[PATCH] [0/6] HUGETLB memory commitment

From: Andy Whitcroft <apw_at_shadowen.org>
Date: 2004-03-26 03:54:32
Here is the latest incarnation of my hugetlb patches.  Rediffed
against 2.6.5-rc2-bk4.  With the addition of
080-mem_acctdom_hugetlb_sysctl which generalises the sysctl 
support and uses it for hugetlb.

The overall problem is described below.  Feedback and testing
appreciated.

Cheers.

-apw


HUGETLB Overcommit Handling
---------------------------
When building mappings the kernel tracks committed but not yet
allocated pages against available memory and swap preventing memory
allocation problems later.  The introduction of hugetlb pages has
has significant ramifications for this accounting as the pages used
to back them are already removed from the available memory pool.
Currently mapping involving these pages are still accounted against
the small page pool leading to either over commitment of the normal
page pool, or incorrectly failed hugetlb allocations in the case
where hugetlb memory exceeds the remaining normal pool.  Also as
there is no commitment tracking on hugetlb pages it is not possible
to safely fault them on demand which is a problem for large segments
where the prefault and clear times are excessive.

This patch set attempts to addresses of these issues and provide a
platform for fixing the remainder.  Firstly, by removing the hugetlb
allocations from the normal page pool.  Secondly, by introducing a
general mechanism for accounting for multiple page pools.  Thirdly,
by implmenting and enforcing hugetlb commitments via these pools.

050-mem_acctdom_core:		core changes to create two accounting domains
055-mem_acctdom_arch:		architecture specific changes for above
060-mem_acctdom_commitments:	splits vm_committed into a per domain count
070-mem_acctdom_hugetlb: 	use vm_committed to track HUGETLB usage
075-mem_acctdom_hugetlb_arch:	architecture specific changes for above
080-mem_acctdom_hugetlb_sysctl: generalise sysctl parameters and add hugetlb

These first two patches introduce the concept of a split between
the default and hugetlb memory pools and stop the hugtlb pool
being accounted at all.  This is not as clean as I would like,
particularly the need to check against VM_AD_DEFAULT in a few places.

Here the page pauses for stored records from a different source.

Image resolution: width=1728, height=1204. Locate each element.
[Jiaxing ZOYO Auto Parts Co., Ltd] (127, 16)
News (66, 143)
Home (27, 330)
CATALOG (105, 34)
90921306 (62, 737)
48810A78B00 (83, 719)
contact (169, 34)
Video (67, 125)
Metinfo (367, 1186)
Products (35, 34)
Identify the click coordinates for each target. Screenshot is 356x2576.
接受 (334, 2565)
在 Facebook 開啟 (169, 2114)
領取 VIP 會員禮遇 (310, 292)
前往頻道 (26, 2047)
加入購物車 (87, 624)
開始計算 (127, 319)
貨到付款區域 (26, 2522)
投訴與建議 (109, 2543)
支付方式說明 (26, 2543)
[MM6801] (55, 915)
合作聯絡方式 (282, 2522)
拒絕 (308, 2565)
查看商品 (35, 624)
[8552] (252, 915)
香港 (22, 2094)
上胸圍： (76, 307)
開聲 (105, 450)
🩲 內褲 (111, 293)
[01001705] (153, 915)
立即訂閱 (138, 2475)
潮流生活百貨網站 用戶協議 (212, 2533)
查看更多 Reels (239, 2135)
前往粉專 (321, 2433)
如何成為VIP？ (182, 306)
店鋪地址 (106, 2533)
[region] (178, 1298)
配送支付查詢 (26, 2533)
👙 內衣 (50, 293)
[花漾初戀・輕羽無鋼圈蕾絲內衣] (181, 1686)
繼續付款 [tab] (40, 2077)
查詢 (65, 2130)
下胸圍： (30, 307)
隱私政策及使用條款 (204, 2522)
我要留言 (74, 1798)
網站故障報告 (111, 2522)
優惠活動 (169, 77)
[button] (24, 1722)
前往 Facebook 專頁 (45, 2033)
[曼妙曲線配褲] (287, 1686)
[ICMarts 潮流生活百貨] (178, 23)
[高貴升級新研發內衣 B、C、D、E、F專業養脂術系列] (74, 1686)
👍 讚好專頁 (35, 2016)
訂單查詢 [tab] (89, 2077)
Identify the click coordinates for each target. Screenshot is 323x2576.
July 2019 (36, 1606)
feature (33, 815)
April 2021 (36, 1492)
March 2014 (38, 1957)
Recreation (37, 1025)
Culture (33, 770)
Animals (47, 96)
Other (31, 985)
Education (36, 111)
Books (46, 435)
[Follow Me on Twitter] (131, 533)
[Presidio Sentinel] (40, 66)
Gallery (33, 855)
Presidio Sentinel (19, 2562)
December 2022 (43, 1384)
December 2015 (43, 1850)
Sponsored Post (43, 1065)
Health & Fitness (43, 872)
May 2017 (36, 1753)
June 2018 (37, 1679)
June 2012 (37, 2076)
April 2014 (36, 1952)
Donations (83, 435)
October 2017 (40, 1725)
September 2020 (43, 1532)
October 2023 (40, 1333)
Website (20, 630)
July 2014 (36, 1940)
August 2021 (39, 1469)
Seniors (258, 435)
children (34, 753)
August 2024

The third patch splits the vm_committed count into a per domain
count and exposes the domain in the interface.

The fourth and fifth patches convert hugetlb to use the vm_commitment
interfaces exposed above.

The sixth patch generalises the overcommit mode and rations to all
domains and adds support for controlling the hugetlb domain with it.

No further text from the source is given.